### Try it
In your answer, every line of the records should be written out exactly.

________________________

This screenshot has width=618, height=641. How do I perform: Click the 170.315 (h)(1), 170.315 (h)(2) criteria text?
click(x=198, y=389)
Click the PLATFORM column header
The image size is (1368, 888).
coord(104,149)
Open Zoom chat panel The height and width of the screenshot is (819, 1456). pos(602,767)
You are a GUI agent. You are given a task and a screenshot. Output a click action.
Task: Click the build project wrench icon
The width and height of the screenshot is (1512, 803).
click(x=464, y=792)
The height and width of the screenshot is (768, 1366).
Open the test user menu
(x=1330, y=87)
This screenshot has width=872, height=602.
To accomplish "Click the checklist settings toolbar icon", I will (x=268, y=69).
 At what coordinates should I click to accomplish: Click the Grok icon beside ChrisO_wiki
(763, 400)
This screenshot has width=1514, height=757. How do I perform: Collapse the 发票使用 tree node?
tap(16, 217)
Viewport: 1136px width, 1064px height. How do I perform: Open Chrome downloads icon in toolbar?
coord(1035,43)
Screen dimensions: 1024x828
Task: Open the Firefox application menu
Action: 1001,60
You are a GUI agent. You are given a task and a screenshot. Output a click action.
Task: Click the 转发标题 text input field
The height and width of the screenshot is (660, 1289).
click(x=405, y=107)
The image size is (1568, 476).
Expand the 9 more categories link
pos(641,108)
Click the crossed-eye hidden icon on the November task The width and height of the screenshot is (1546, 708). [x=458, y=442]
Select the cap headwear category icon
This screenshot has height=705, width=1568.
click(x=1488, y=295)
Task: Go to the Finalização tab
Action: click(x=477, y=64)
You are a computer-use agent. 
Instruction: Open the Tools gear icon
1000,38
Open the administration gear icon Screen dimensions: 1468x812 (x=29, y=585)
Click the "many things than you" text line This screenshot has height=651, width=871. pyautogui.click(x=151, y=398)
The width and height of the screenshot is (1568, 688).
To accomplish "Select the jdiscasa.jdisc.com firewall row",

________________________

### Answer below
This screenshot has width=618, height=641. How do I perform: Click the 170.315 (h)(1), 170.315 (h)(2) criteria text?
click(x=198, y=389)
Click the PLATFORM column header
The image size is (1368, 888).
coord(104,149)
Open Zoom chat panel The height and width of the screenshot is (819, 1456). pos(602,767)
You are a GUI agent. You are given a task and a screenshot. Output a click action.
Task: Click the build project wrench icon
The width and height of the screenshot is (1512, 803).
click(x=464, y=792)
The height and width of the screenshot is (768, 1366).
Open the test user menu
(x=1330, y=87)
This screenshot has width=872, height=602.
To accomplish "Click the checklist settings toolbar icon", I will (x=268, y=69).
 At what coordinates should I click to accomplish: Click the Grok icon beside ChrisO_wiki
(763, 400)
This screenshot has width=1514, height=757. How do I perform: Collapse the 发票使用 tree node?
tap(16, 217)
Viewport: 1136px width, 1064px height. How do I perform: Open Chrome downloads icon in toolbar?
coord(1035,43)
Screen dimensions: 1024x828
Task: Open the Firefox application menu
Action: 1001,60
You are a GUI agent. You are given a task and a screenshot. Output a click action.
Task: Click the 转发标题 text input field
The height and width of the screenshot is (660, 1289).
click(x=405, y=107)
The image size is (1568, 476).
Expand the 9 more categories link
pos(641,108)
Click the crossed-eye hidden icon on the November task The width and height of the screenshot is (1546, 708). [x=458, y=442]
Select the cap headwear category icon
This screenshot has height=705, width=1568.
click(x=1488, y=295)
Task: Go to the Finalização tab
Action: click(x=477, y=64)
You are a computer-use agent. 
Instruction: Open the Tools gear icon
1000,38
Open the administration gear icon Screen dimensions: 1468x812 (x=29, y=585)
Click the "many things than you" text line This screenshot has height=651, width=871. pyautogui.click(x=151, y=398)
The width and height of the screenshot is (1568, 688).
To accomplish "Select the jdiscasa.jdisc.com firewall row",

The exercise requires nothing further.